Parent Resource

Teaching Children How to DIY Has Compounding Effects

Today’s children spend nearly five to seven hours a day in front of a screen. While they are often more tech-savvy than even their own parents, this comes at the cost of physically interacting with objects as well as creating, designing and developing crucial hand-eye coordination skills. Due to the economic and social landscape in which this generation will have to spend most of their lives, learning how to DIY their own homes, clothes and more will certainly benefit them in the future, but there are even compounding effects on their growing minds in the present.

Raising Self-Sufficient Individuals

Education in the D.C. area, at its core, is about giving children the tools they need to grow into self-confident and self-sufficient adults. In fact, more and more teachers and educators are realizing the benefits of learning life skills, with 97% of teachers, 94% of employers and even 88% of young people reporting that they’re now more important than academic qualifications. Teaching and encouraging children to learn with their own hands, to create and to engage in activities outside of schoolwork not only encourages them to develop their own creativity and personality but also to learn practical life skills that will carry them into adulthood and help them in their professional careers. Encouraging a passion and interest in interior design or helping them learn how to create their own clothing can easily translate into transferable skills they’ll most definitely be able to use later in life, both personally and professionally.

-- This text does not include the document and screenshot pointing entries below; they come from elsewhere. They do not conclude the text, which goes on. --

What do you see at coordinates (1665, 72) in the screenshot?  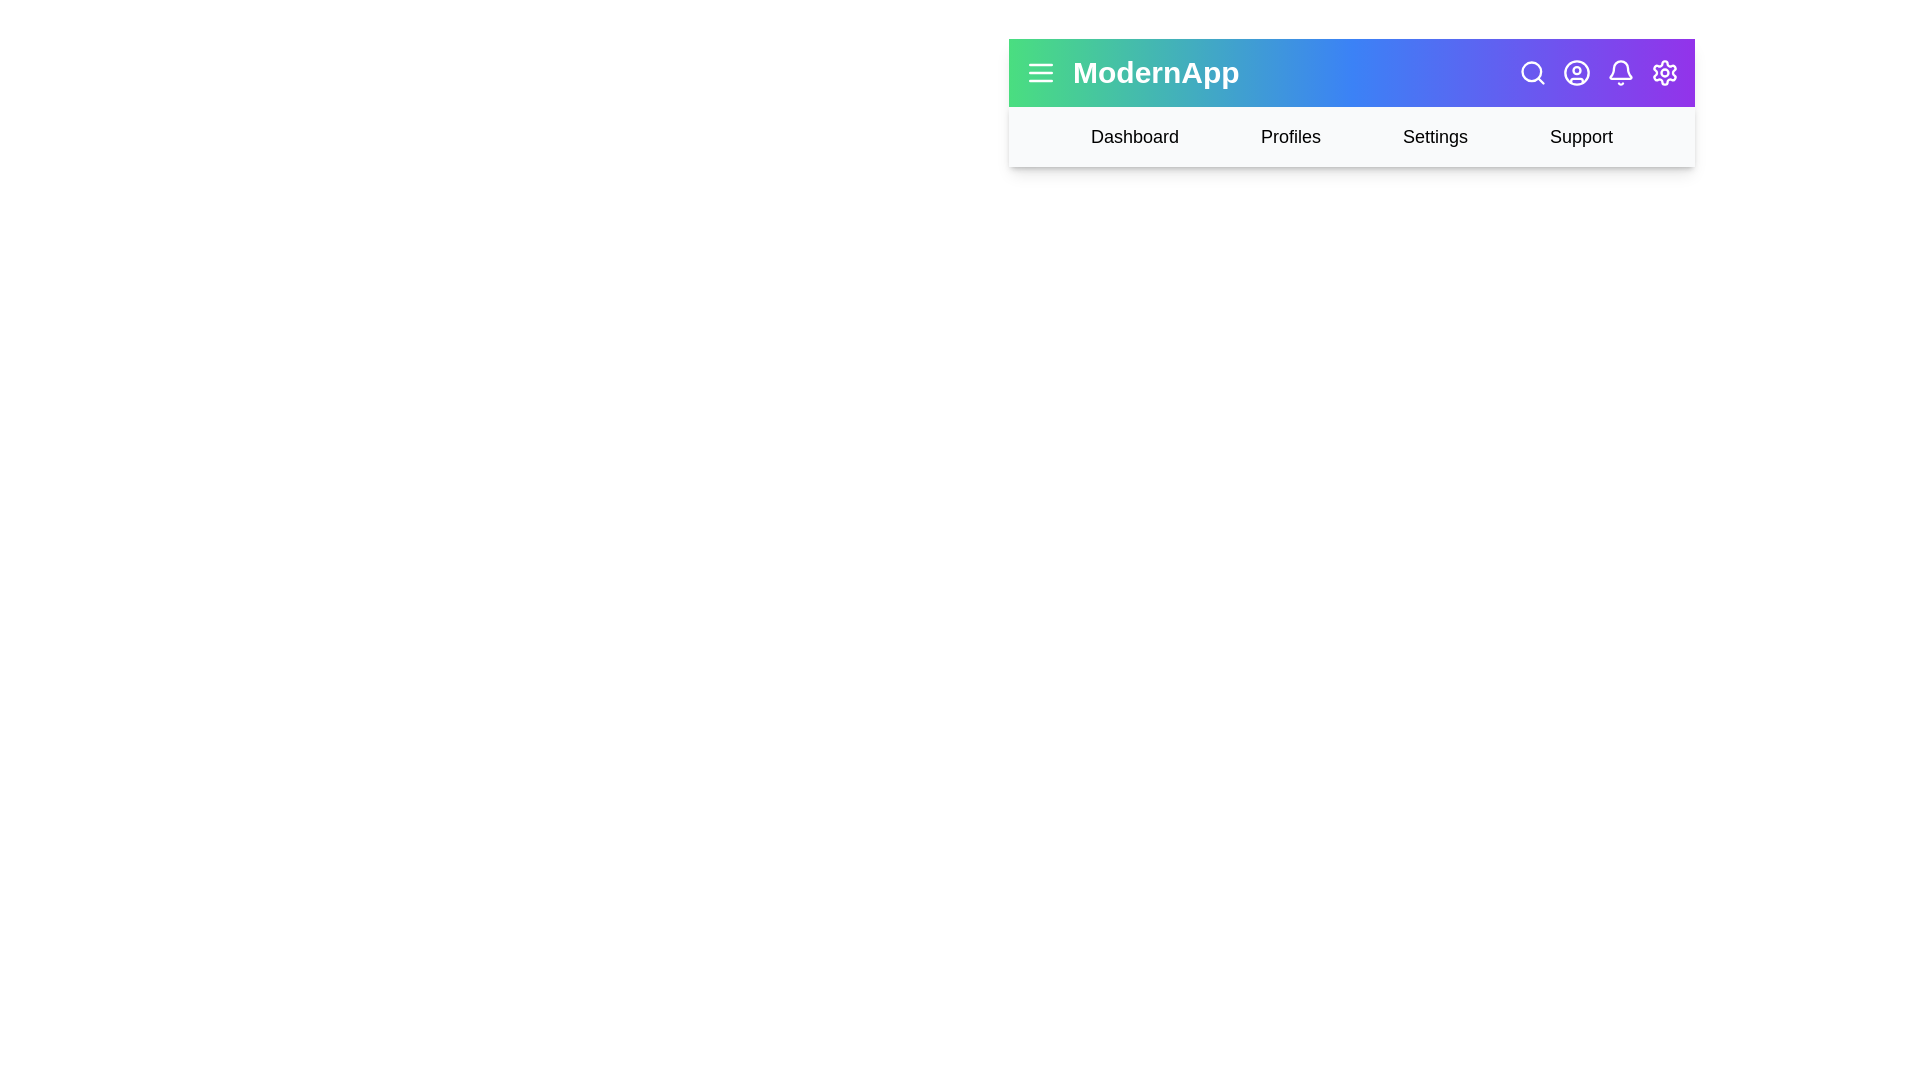 I see `the settings gear icon to open the settings menu` at bounding box center [1665, 72].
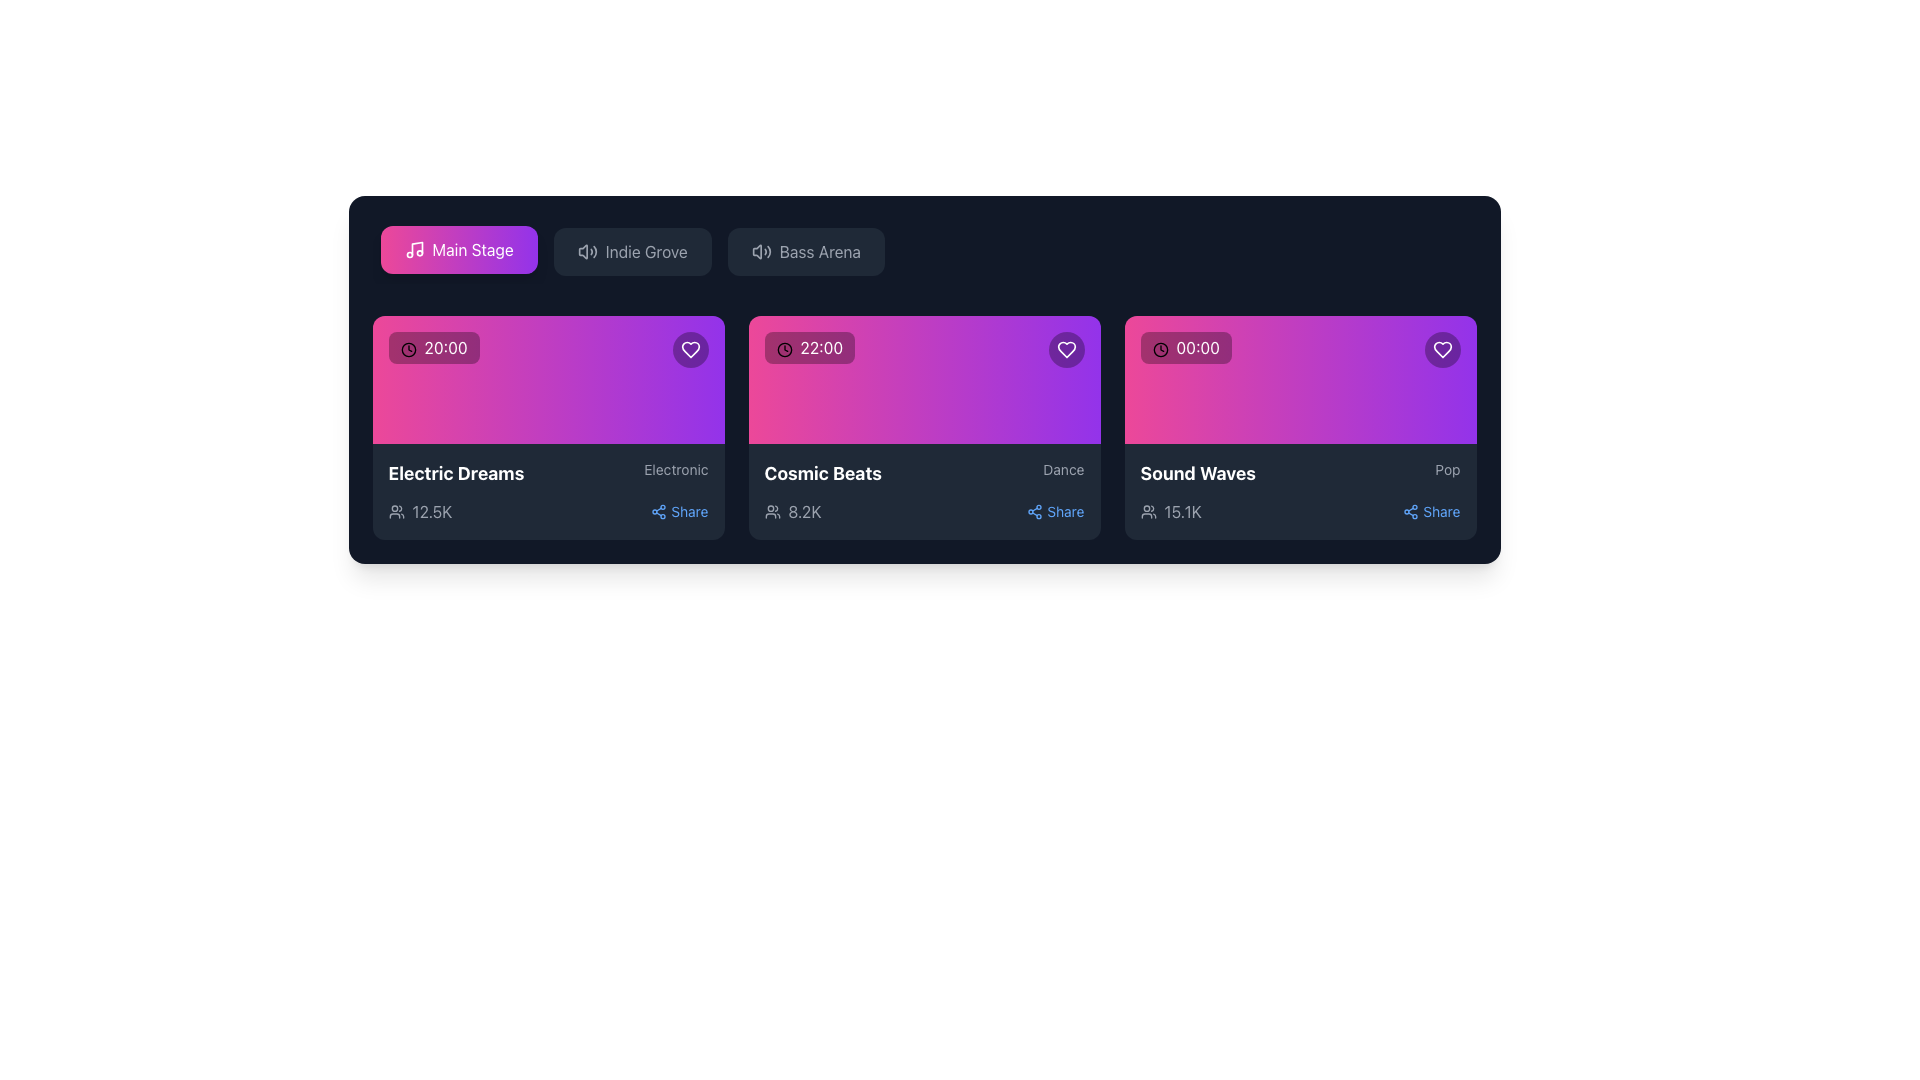 This screenshot has width=1920, height=1080. What do you see at coordinates (1198, 474) in the screenshot?
I see `the Text Label that displays the title or name associated with the music track or performance, located beneath a colorful gradient block and above a line of icons and numerical text` at bounding box center [1198, 474].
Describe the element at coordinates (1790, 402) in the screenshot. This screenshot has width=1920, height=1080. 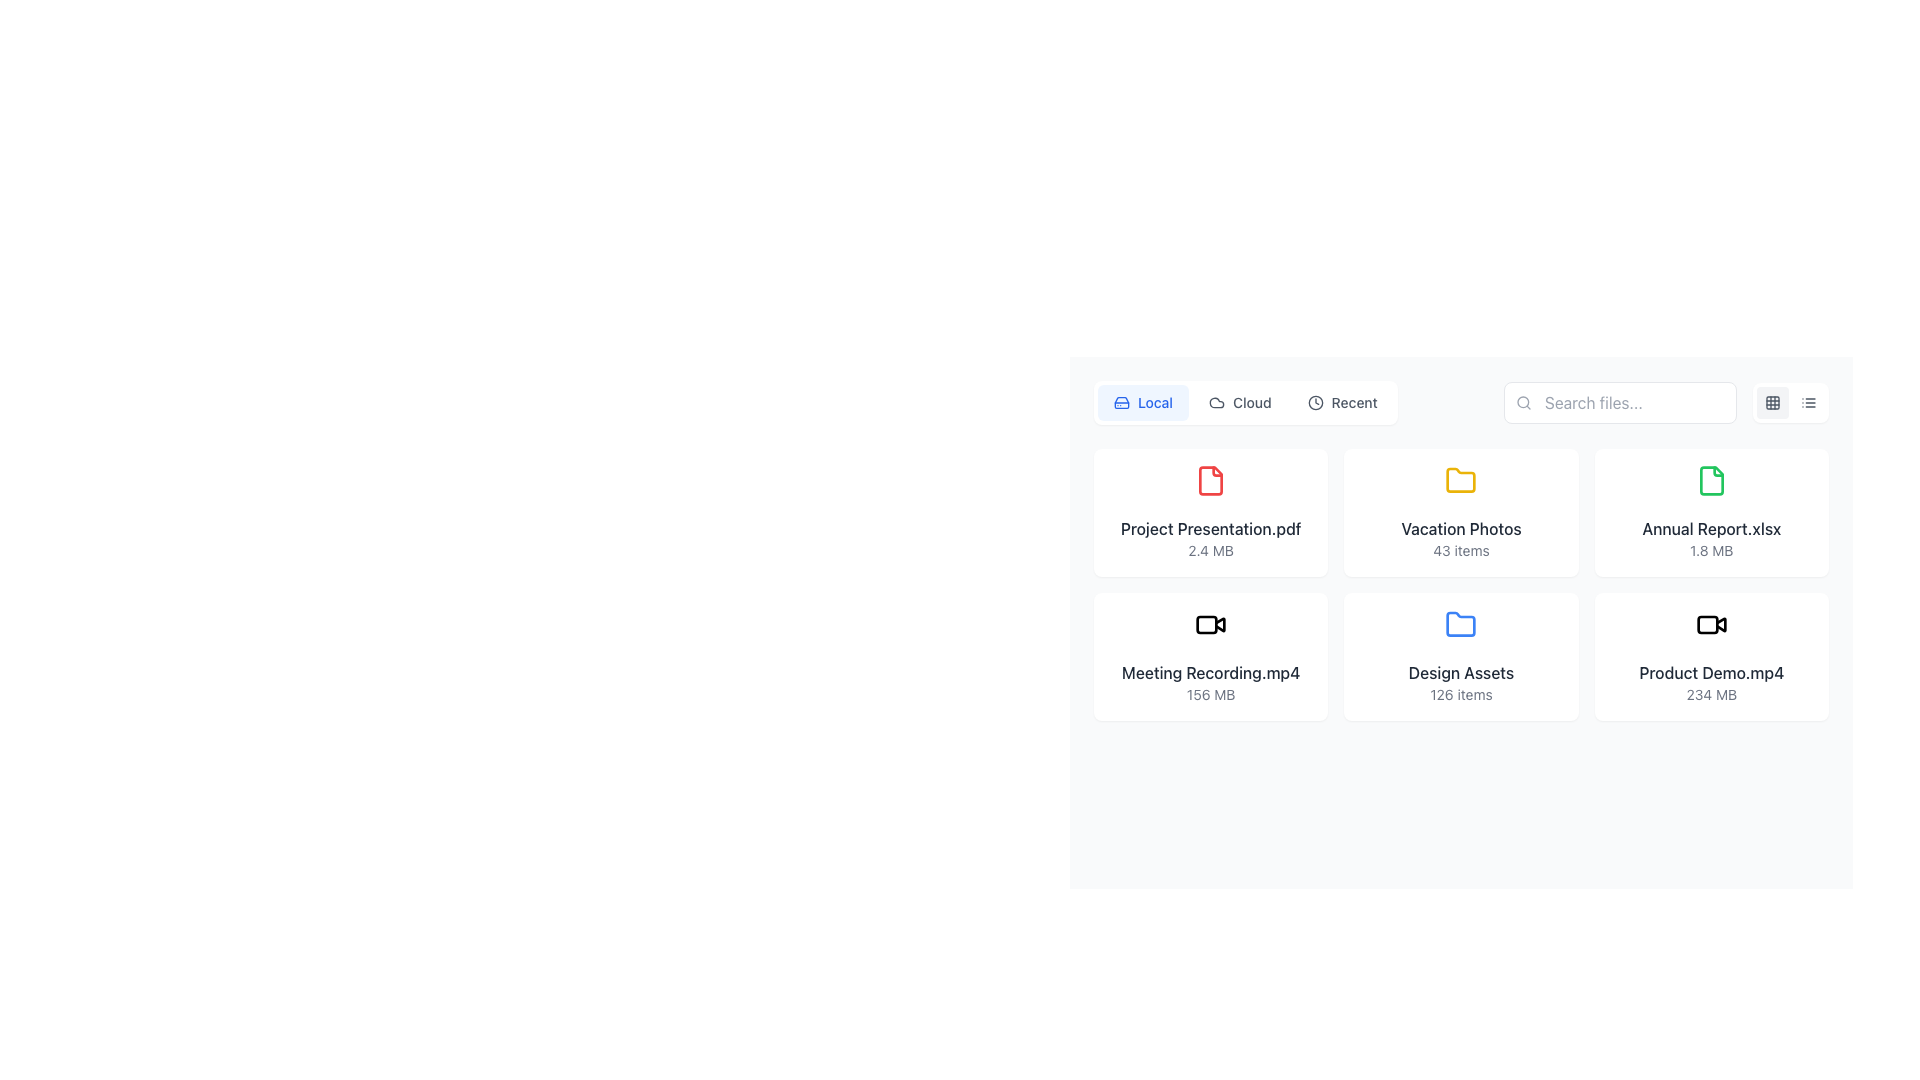
I see `the button in the upper-right area of the interface that switches the display mode to list view` at that location.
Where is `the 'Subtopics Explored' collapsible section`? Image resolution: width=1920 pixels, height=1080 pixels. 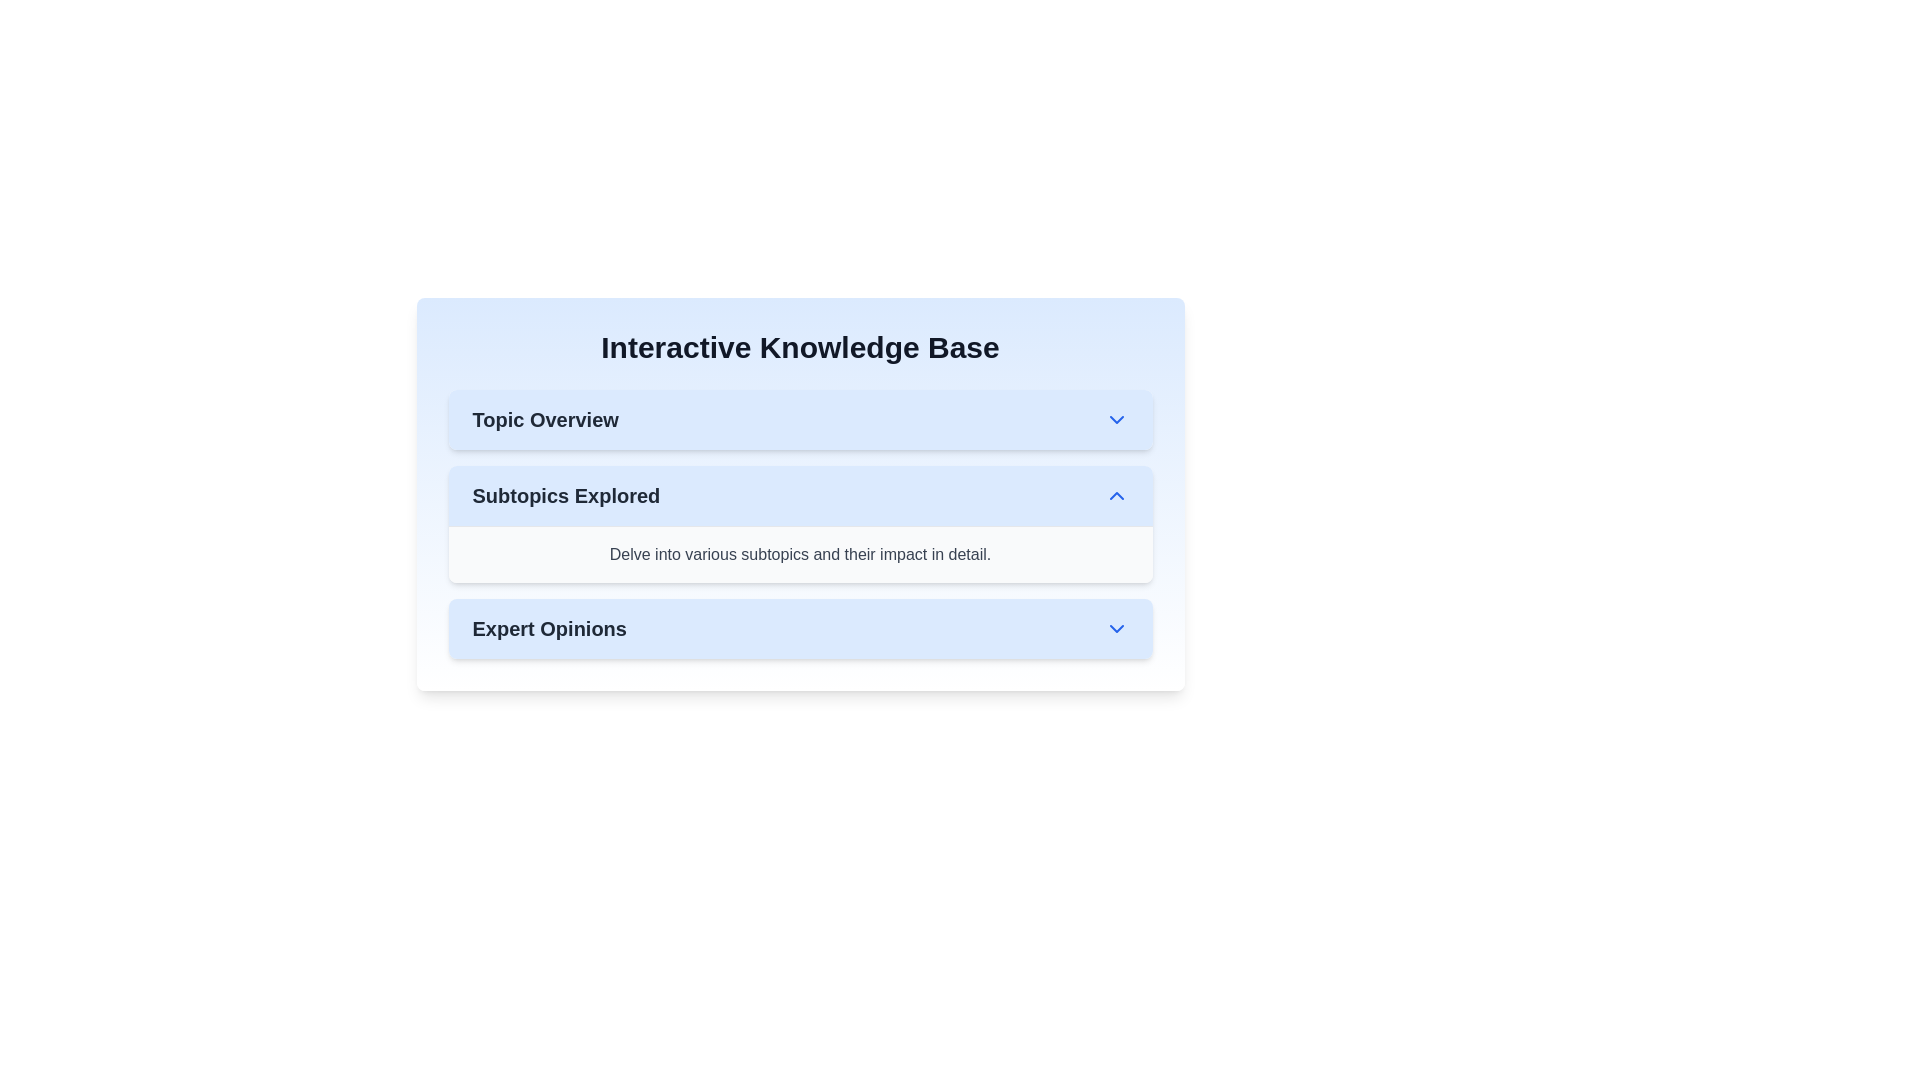 the 'Subtopics Explored' collapsible section is located at coordinates (800, 523).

Increasing Academic Performance

Teaching a child how to cultivate their own food or sew their own clothes isn’t just about helping them become self-sufficient individuals (even though that’s one of the biggest perks!) For example, one study showed that children who participated in gardening projects scored higher in science achievement than those who did not. These types of DIY projects are important in creating well-rounded children who are able to develop other types of problem-solving and analytical skills. The beauty of these types of modern-day initiatives is that they can easily be integrated with the behavior of the generation they’re targeting. DIY Co, for example, is a tech company that has created the online Platform JAM in order to teach kids how to DIY skills that they are not taught in school. The idea behind this initiative is to help parents optimize their child’s screen time while also helping them learn practical life skills.

Setting Kids Up for Success

If the past is any indicator of the future, then it comes as no surprise that the current workforce was not properly taught the skills needed to succeed in the current job market. When cultivating academic curriculum in combination with at-home teachings, it’s important to keep in mind the cultural and economic landscape in which your child will have to live in once they reach adulthood. Ensuring that they’re both allowed and encouraged to participate in DIY projects that unleash their creativity and unlock certain skills is a crucial way to set them up for success in the future.